### GIVEN ENTRIES ###

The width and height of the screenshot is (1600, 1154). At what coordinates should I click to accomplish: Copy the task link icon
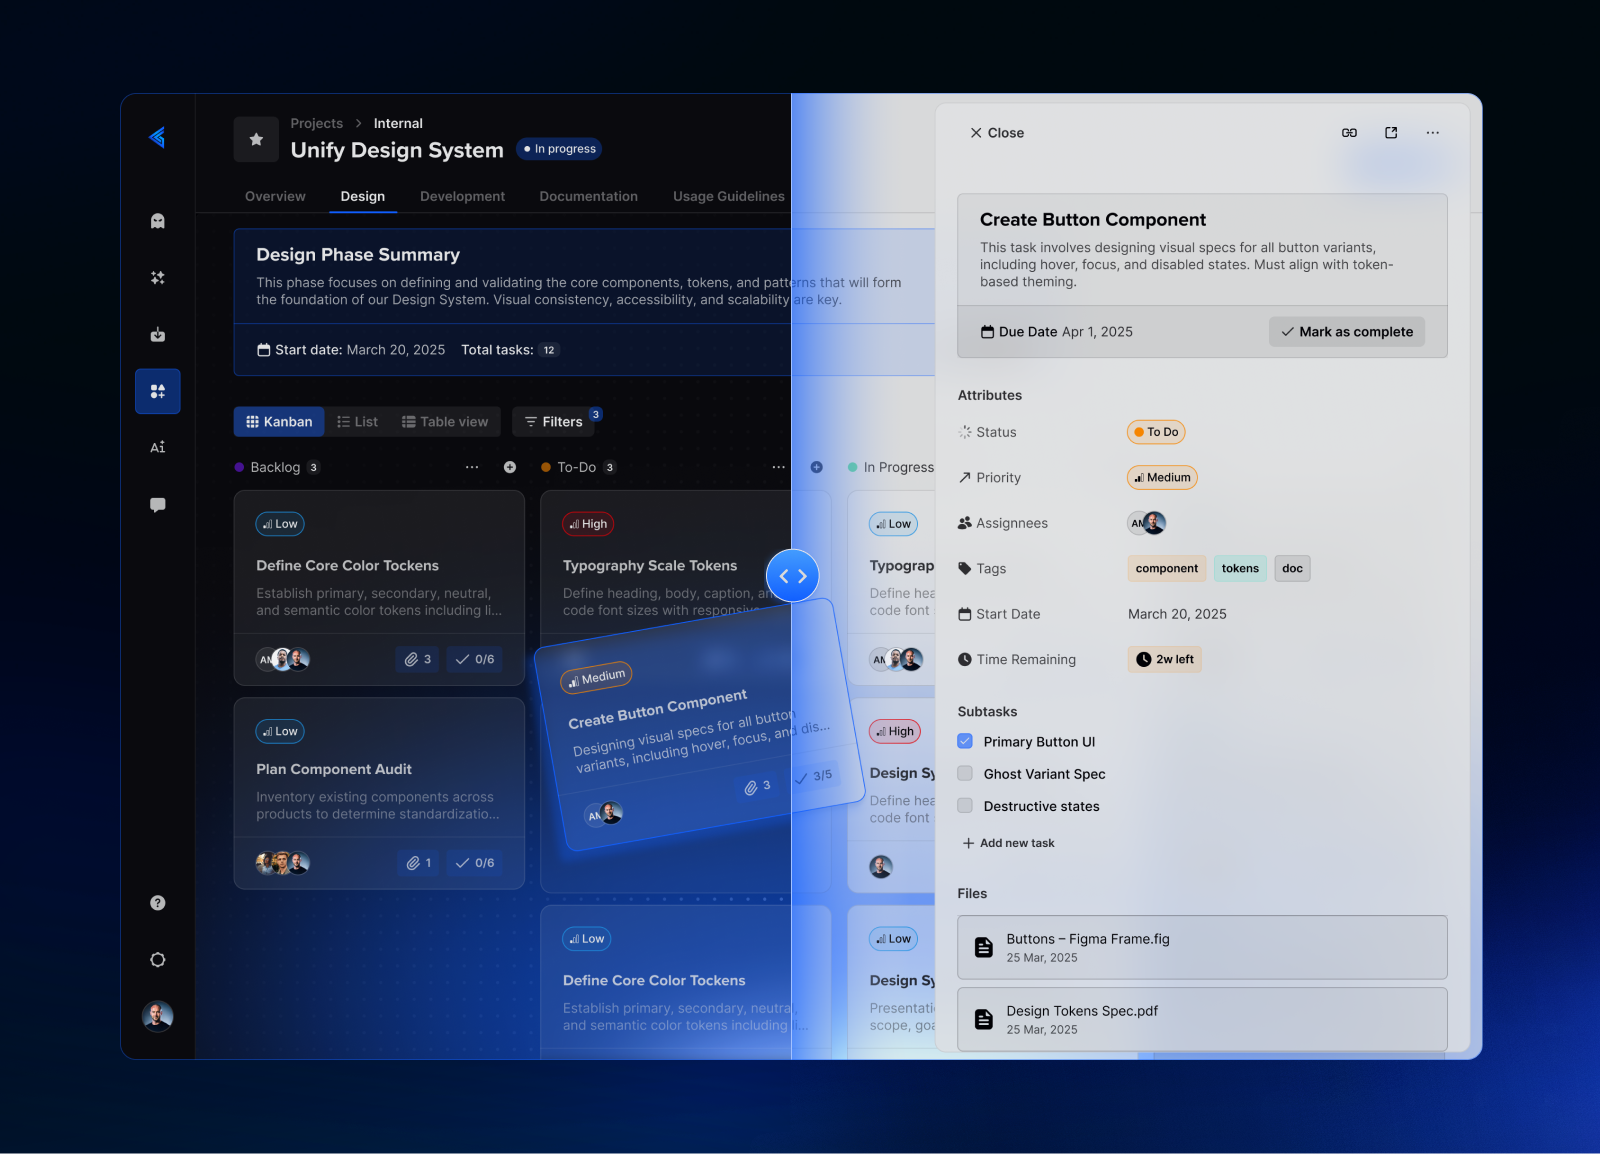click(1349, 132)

###
### GIVEN ENTRIES ###

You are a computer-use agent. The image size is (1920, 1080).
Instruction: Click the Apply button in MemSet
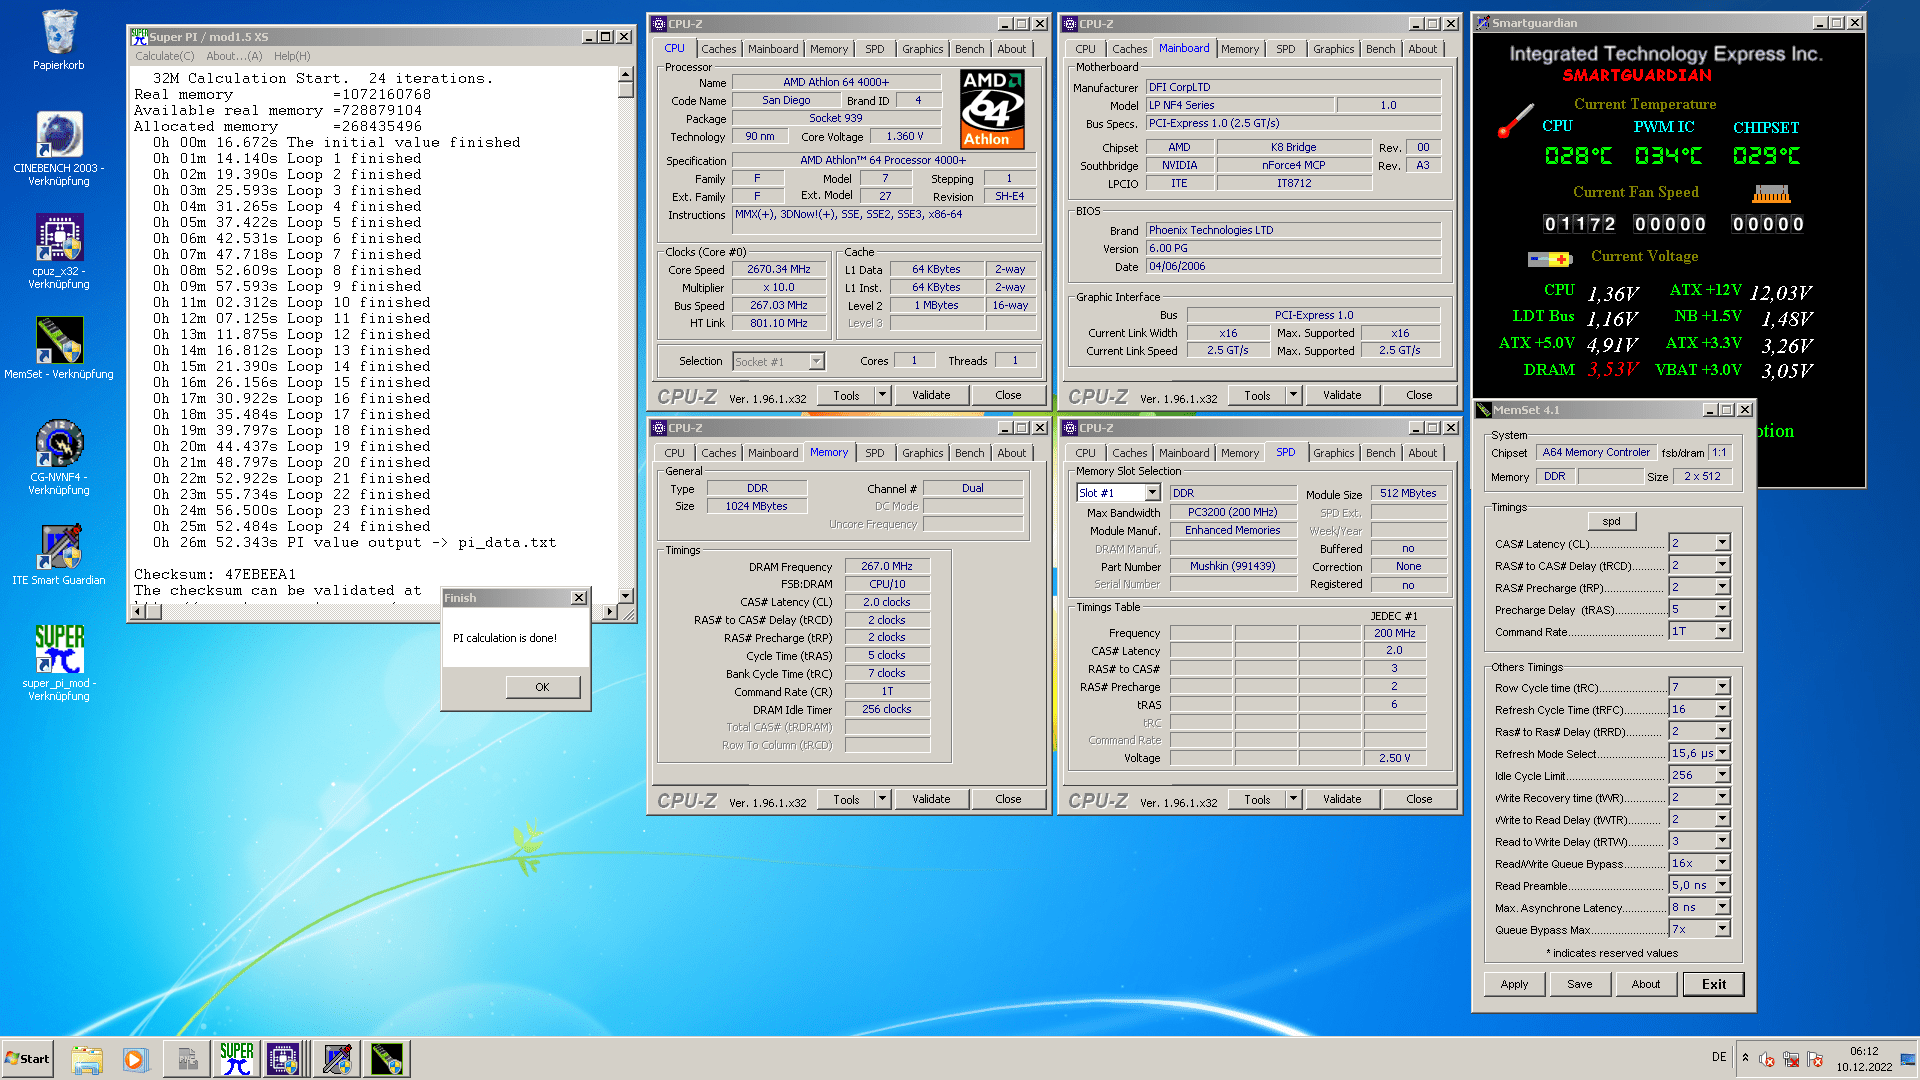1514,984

###
### GIVEN ENTRIES ###

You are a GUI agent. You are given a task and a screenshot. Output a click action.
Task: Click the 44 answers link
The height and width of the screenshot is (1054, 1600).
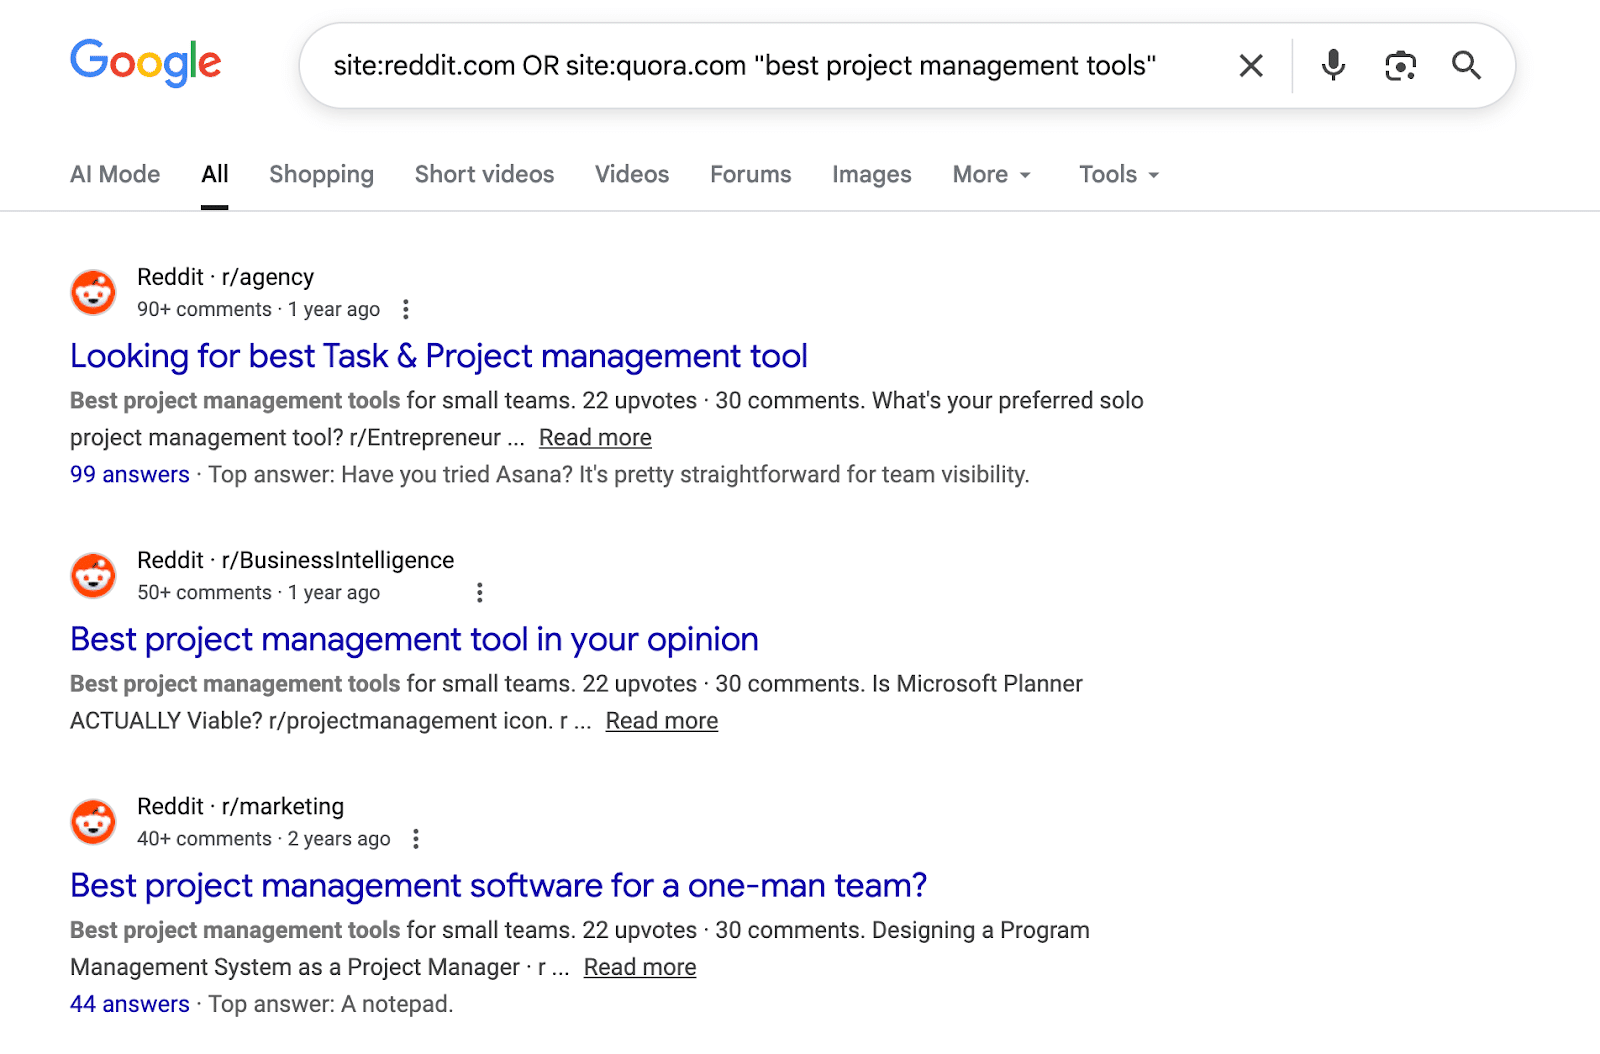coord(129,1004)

###

WORK ORDER:
Scan the material for "agent" and copy the lines that hold it.

YOUR RESPONSE:
You are a computer-use agent. The image size is (1920, 1080).
You are a GUI agent. You are given a task and a screenshot. Output a click action.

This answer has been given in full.